O conjunto probatório elaborado neste inquérito, e principalmente a Perícia Labial contratada por este Egrégio Tribunal, demonstraram que existe indícios fortes com ofensas de cunho racial oriunda do Atleta RAFAEL ANTÔNIO FGUEIREDO RAMOS da equipe do Sport Club Corinthians Paulista, direcionada ao atleta EDENÍLSON ANDRADE DOS SANTOS, da equipe do Sport Club Internacional, ocorrida na partida realizada no dia 14.05.2022, válida pelo Campeonato Brasileiro - Série A, entre as equipes do Internacional (RS) e Corinthians (SP).

Importante frisar que, não cabe na fase de inquérito a este Auditor Processante analisar casos de excludente de responsabilidade, impugnação de laudos, fato este que cabem aos Auditores Julgadores, após a competente Denúncia a ser proposta pela Douta Procuradoria de Justiça Desportiva.

Logo, não resta alternativa para a conclusão do presente inquérito que não seja apuração da Responsabilidade Desportiva através do devido Processo legal, ocasião que será oportunizada as partes defenderem suas teses, apresentar novas provas, nomear assistentes técnicos e apuradas eventuais excludentes de responsabilidade e atenuantes e ou agravantes do fato infrator.

A intolerância racial é nociva e atinge a Dignidade da Pessoa Humana, bem maior tutelado na Constituição Federação de 1988 e, em especial no presente caso do atleta EDENÍLSON ANDRADE DOS SANTOS.

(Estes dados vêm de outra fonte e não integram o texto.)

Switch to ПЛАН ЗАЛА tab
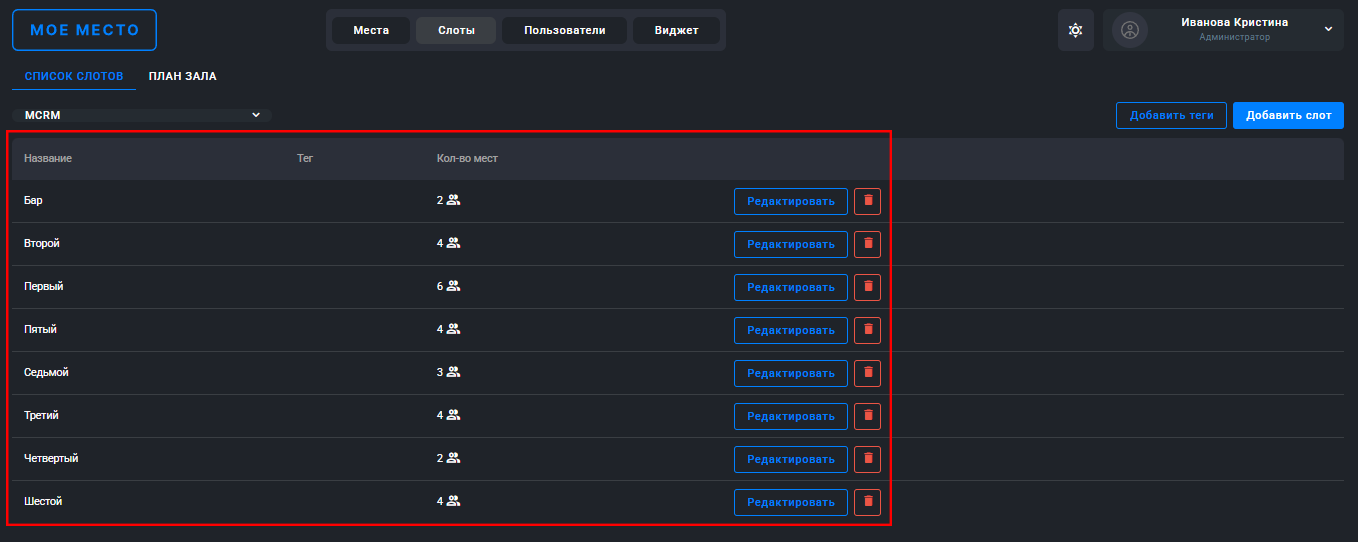This screenshot has width=1358, height=542. (183, 76)
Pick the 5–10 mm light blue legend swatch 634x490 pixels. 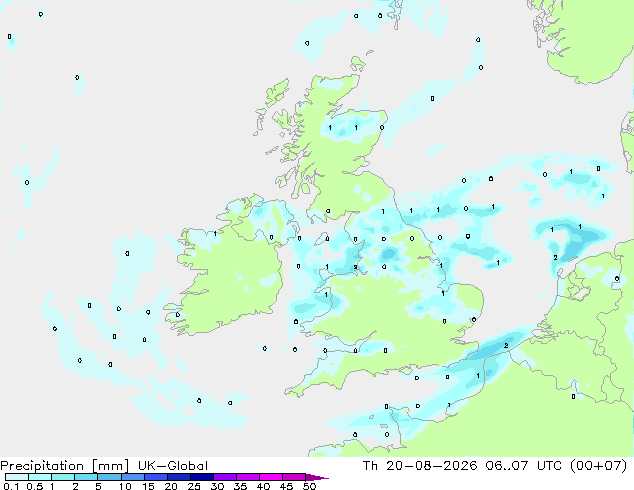click(x=109, y=477)
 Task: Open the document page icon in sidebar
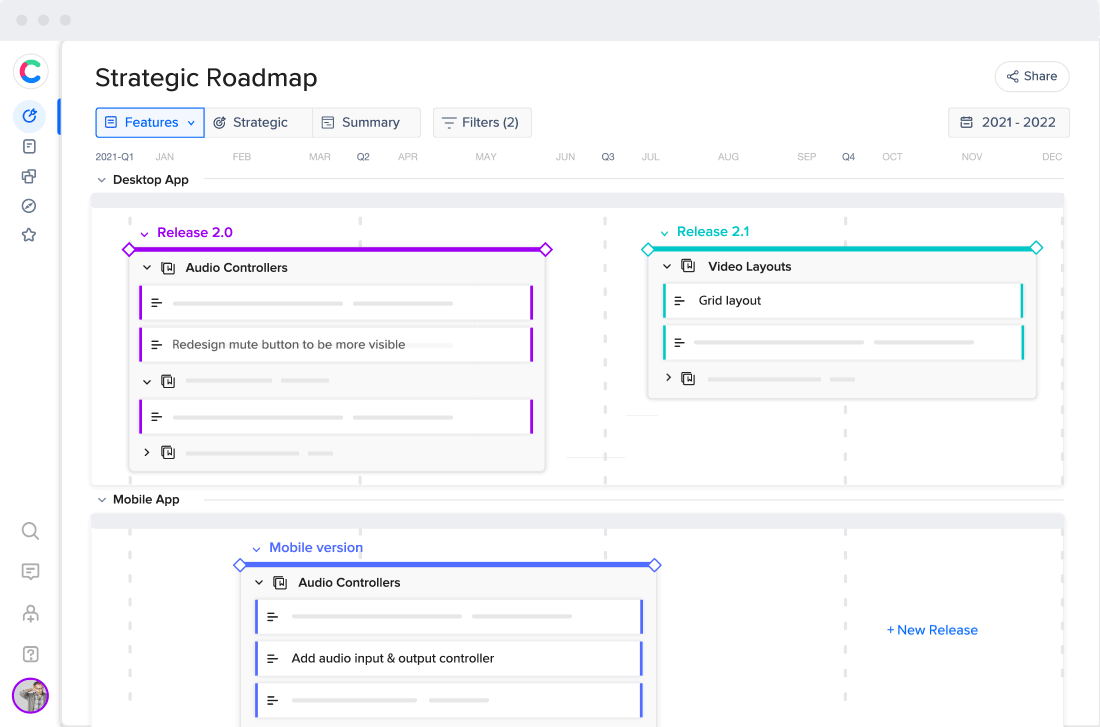[29, 146]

Ainda destacamos que em janeiro de 2022, foi editado o Decreto 10.932/22 pelo Presidente da República que Promulgou a Convenção Interamericana contra o Racismo, a Discriminação Racial e Formas Correlatas de Intolerância, firmados pelo Brasil em 05 de junho de 2013, e aplicável de forma cogente ao presente caso.

Diante do exposto e considerando o conjunto dos elementos probatórios capazes de caracterizar a prática da infração desportiva capitulada no artigo 243-G, caput, do CBJD, devendo o presente inquérito ser remetido à Procuradoria Geral Desportiva, para as providências de denúncia ao atleta RAFAEL ANTÔNIO FIGUEIREDO RAMOS, nos termos do artigo 82, parágrafo 3º, do CBJD".